> [Exercise instructions]: In the forum thread below on finding all positions of a substring in C#, explain why Solution 1 says the extension method can be called as "fooStringfooBar".AllIndexesOf("foo"). Use one to three sentences.

> [Source excerpt]:
Finding all positions of substring in a larger string in C#

C#.Netasp.netString

C# Problem Overview


I have a large string I need to parse, and I need to find all the instances of extract"(me,i-have lots. of]punctuation, and store the index of each to a list.

So say this piece of string was in the beginning and middle of the larger string, both of them would be found, and their indexes would be added to the List. and the List would contain 0 and the other index whatever it would be.

I've been playing around, and the string.IndexOf does almost what I'm looking for, and I've written some code - but it's not working and I've been unable to figure out exactly what is wrong:

List<int> inst = new List<int>();
int index = 0;
while (index < source.LastIndexOf("extract\"(me,i-have lots. of]punctuation", 0) + 39)
{
    int src = source.IndexOf("extract\"(me,i-have lots. of]punctuation", index);
    inst.Add(src);
    index = src + 40;
}
  • inst = The list
  • source = The large string

Any better ideas?

C# Solutions


Solution 1 - C#

Here's an example extension method for it:

public static List<int> AllIndexesOf(this string str, string value) {
    if (String.IsNullOrEmpty(value))
        throw new ArgumentException("the string to find may not be empty", "value");
    List<int> indexes = new List<int>();
    for (int index = 0;; index += value.Length) {
        index = str.IndexOf(value, index);
        if (index == -1)
            return indexes;
        indexes.Add(index);
    }
}

If you put this into a static class and import the namespace with using, it appears as a method on any string, and you can just do:

List<int> indexes = "fooStringfooBar".AllIndexesOf("foo");

For more information on extension methods, http://msdn.microsoft.com/en-us/library/bb383977.aspx

Also the same using an iterator:

public static IEnumerable<int> AllIndexesOf(this string str, string value) {
    if (String.IsNullOrEmpty(value))
        throw new ArgumentException("the string to find may not be empty", "value");
    for (int index = 0;; index += value.Length) {
        index = str.IndexOf(value, index);
        if (index == -1)
            break;
        yield return index;
    }
}

Solution 2 - C#

Why don't you use the built in RegEx class:

public static IEnumerable<int> GetAllIndexes(this string source, string matchString)
{
   matchString = Regex.Escape(matchString);
   foreach (Match match in Regex.Matches(source, matchString))
   {
      yield return match.Index;
   }
}

If you do need to reuse the expression then compile it and cache it somewhere. Change the matchString param to a Regex matchExpression in another overload for the reuse case.

Solution 3 - C#

using LINQ

public static IEnumerable<int> IndexOfAll(this string sourceString, string subString)
{
    return Regex.Matches(sourceString, subString).Cast<Match>().Select(m => m.Index);
}

Solution 4 - C#

Polished version + case ignoring support:

public static int[] AllIndexesOf(string str, string substr, bool ignoreCase = false)
{
	if (string.IsNullOrWhiteSpace(str) ||
	    string.IsNullOrWhiteSpace(substr))
	{
		throw new ArgumentException("String or substring is not specified.");
	}

	var indexes = new List<int>();
	int index = 0;

	while ((index = str.IndexOf(substr, index, ignoreCase ? StringComparison.OrdinalIgnoreCase : StringComparison.Ordinal)) != -1)

> [Data block]:
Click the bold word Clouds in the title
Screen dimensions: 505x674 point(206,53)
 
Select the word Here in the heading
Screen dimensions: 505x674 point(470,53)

> [Result for this exercise]: Solution 1 says that once the method is placed in a static class and its namespace is imported with using, it appears as a method on any string. That is why it can be called directly on a string such as "fooStringfooBar" to get the list of indexes.